SAN SALVADOR.- A lo que el gobierno salvadoreño hizo respecto de las pandillas se lo da a conocer hoy como un modelo, un manual; en realidad, esa es una simplificación a través de la cual se da a entender que un partido político, movimiento o administración latinoamericana están dispuestos a enfrentarse a la delincuencia con un énfasis mayor en la fuerza y la represión y soslayando las garantías elementales y derechos humanos de la población que se pueda ver afectada. Al fondo de ese concepto encontramos la vieja pregunta de si el fin justifica los medios, de si hay una frontera reconocible entre el pragmatismo y el cinismo, de si en la defensa del Estado es prudente perjudicar a la república.

Pocas veces se llega a ese debate, ya que el discurso político acerca de la guerra contra la delincuencia y de que esta sea “sin cuartel y sin dejar prisioneros” goza de una peculiaridad: quienes lo adversan lo hacen desde el racionamiento y quienes lo aplauden se mueven en lo emocional, así que es imposible enfrentar a unos con otros en un debate, porque solo un necio enfrenta razones con emociones. Así, el emisor de ese discurso rara vez tiene que explicarse a menos que el diseño de su agenda sea tan desprolijo como para ponerlo a compartir mesa con periodistas independientes, con políticos que no le son obedientes o con representantes de la sociedad organizada.

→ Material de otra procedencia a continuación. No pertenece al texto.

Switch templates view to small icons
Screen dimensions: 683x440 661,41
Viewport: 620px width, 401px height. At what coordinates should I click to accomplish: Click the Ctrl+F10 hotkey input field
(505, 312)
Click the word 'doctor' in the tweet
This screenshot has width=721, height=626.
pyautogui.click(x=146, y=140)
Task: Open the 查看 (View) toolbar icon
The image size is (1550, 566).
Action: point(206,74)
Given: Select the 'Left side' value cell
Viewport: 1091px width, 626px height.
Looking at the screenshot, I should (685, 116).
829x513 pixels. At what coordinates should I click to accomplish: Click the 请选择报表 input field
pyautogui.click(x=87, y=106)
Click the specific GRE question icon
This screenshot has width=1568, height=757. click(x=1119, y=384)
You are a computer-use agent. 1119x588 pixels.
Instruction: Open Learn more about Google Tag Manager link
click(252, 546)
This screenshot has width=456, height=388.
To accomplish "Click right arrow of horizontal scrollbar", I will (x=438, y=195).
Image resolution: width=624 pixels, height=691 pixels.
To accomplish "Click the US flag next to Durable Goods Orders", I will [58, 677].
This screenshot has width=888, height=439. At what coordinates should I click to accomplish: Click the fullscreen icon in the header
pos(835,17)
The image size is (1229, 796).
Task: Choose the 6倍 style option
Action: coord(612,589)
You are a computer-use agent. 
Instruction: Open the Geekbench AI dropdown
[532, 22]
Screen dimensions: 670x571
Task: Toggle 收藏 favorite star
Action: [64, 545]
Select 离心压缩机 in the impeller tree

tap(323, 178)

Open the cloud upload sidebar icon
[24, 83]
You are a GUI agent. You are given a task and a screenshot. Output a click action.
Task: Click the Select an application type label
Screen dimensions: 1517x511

Una democracia saludable no bastaría para impedir que se recurra a la suspensión de garantías constitucionales, tampoco evitaría que, en el fragor del enfrentamiento con el crimen organizado, el narcotráfico, la pandilla o cualquier otra organización subversiva, las fuerzas del orden sufran una degeneración de su rol orgánico y se pierdan en una espiral de violaciones a los derechos humanos. Pero si las instituciones funcionan, entonces la democracia es tan robusta como para llevar a una discusión autónoma y libre la conveniencia de que la excepción sea renovada y por cuánto tiempo así como para investigar, procesar y hacer justicia a las eventuales víctimas de los abusos de autoridad.

¿Y la economía qué tiene que ver? Además de lo obvio, que es el financiamiento de una operación de esa índole sin endeudar más al Estado, el único modo en que un gobierno profundice en ese camino reaccionario sin lesionar otros intereses nacionales es garantizando a los inversionistas extranjeros que la tábula rasa de los derechos constitucionales será por un tiempo prudente y sin afectar el resto del ordenamiento jurídico en lo que a esos sectores respecta.

Así pues, la famosa medicina de militarización de la seguridad, manodurismo al extremo y desmantelamiento jurídico no fue inventada en El Salvador, sino que forma parte de una larga tradición de pragmatismo en la que han abrevado algunos de los peores regímenes de la edad contemporánea, y sus resultados pueden ser mejores en aquellas repúblicas lo suficientemente maduras como para que su democracia sobreviva a los efectos “secundarios” del tratamiento.